Cross-Platform Telemetry Investigation
2 minute read
When telemetry spans multiple platforms (logs stored in Elasticsearch, metrics and traces in Edge Delta), teammates coordinate data retrieval across sources to build a complete picture. This architecture optimizes costs by splitting datasets across systems while maintaining unified investigation capabilities.
Environment Setup
| Component | Purpose |
|---|---|
| Edge Delta MCP Connector | Query metrics and traces from Edge Delta backend |
| Elastic MCP Connector | Execute ES|QL queries against Elasticsearch logs |
| AI Team Channel | Receive investigation requests and route to OnCall AI |
This workflow typically starts from user requests submitted to an AI Team channel (such as an #incident-response channel). The Edge Delta MCP and Elastic MCP connectors provision an AI Team ingestion pipeline, enabling teammates to query both platforms during investigations. The Elastic connector requires an API key with read access to the relevant indices.
Data Flow
flowchart LR
H[User Request] --> G[AI Team Channel]
G --> F[OnCall AI]
F --> E[SRE Teammate]
E -->|Queries| I[Edge Delta MCP]
E -->|Queries| J[Elastic MCP]
I --> D[Edge Delta Backend]
J --> C[Elasticsearch]
D --- B[Edge Delta Pipeline]
C --- A[Applications]
B --- AThis pattern supports hybrid observability architectures where different telemetry types live in different platforms.
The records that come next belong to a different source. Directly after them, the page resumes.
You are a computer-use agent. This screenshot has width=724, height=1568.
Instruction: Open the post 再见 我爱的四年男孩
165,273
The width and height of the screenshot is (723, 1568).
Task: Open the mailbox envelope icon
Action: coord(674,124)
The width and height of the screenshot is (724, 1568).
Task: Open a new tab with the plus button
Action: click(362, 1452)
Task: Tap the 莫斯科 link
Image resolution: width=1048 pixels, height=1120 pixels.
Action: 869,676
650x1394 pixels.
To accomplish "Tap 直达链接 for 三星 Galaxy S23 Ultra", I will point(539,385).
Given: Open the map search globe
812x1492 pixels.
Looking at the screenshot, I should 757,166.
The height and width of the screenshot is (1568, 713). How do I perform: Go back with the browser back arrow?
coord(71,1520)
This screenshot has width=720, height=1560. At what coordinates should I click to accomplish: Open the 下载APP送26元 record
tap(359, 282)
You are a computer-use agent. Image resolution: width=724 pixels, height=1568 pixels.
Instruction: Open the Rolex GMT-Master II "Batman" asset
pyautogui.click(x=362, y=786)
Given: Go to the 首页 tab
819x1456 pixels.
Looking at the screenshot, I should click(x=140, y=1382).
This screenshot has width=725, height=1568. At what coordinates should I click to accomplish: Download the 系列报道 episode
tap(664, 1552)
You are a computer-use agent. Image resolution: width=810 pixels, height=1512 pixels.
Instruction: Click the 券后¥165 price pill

SRE queries metrics and traces from Edge Delta while pulling logs from Elasticsearch via ES|QL. OnCall AI coordinates the investigation and synthesizes findings from both sources.
Investigation Workflow
- OnCall AI receives an investigation request (such as error spikes or latency issues) and initiates an investigation thread
- SRE queries Edge Delta for metrics and traces, identifying anomalies such as 504 responses in the frontend-proxy service
- SRE uses the Elastic connector to construct ES|QL queries, retrieving relevant logs from Elasticsearch for the affected timeframe
- SRE correlates patterns across both data sources: specific endpoints returning errors, connections to problematic upstream instances, timeout indicators in logs
- OnCall AI synthesizes findings into remediation steps: pod health checks, service configuration validation, upstream dependency verification
This pattern eliminates manual tool switching during investigations. SRE autonomously pulls telemetry from each platform, correlates findings across sources, and generates actionable remediation plans.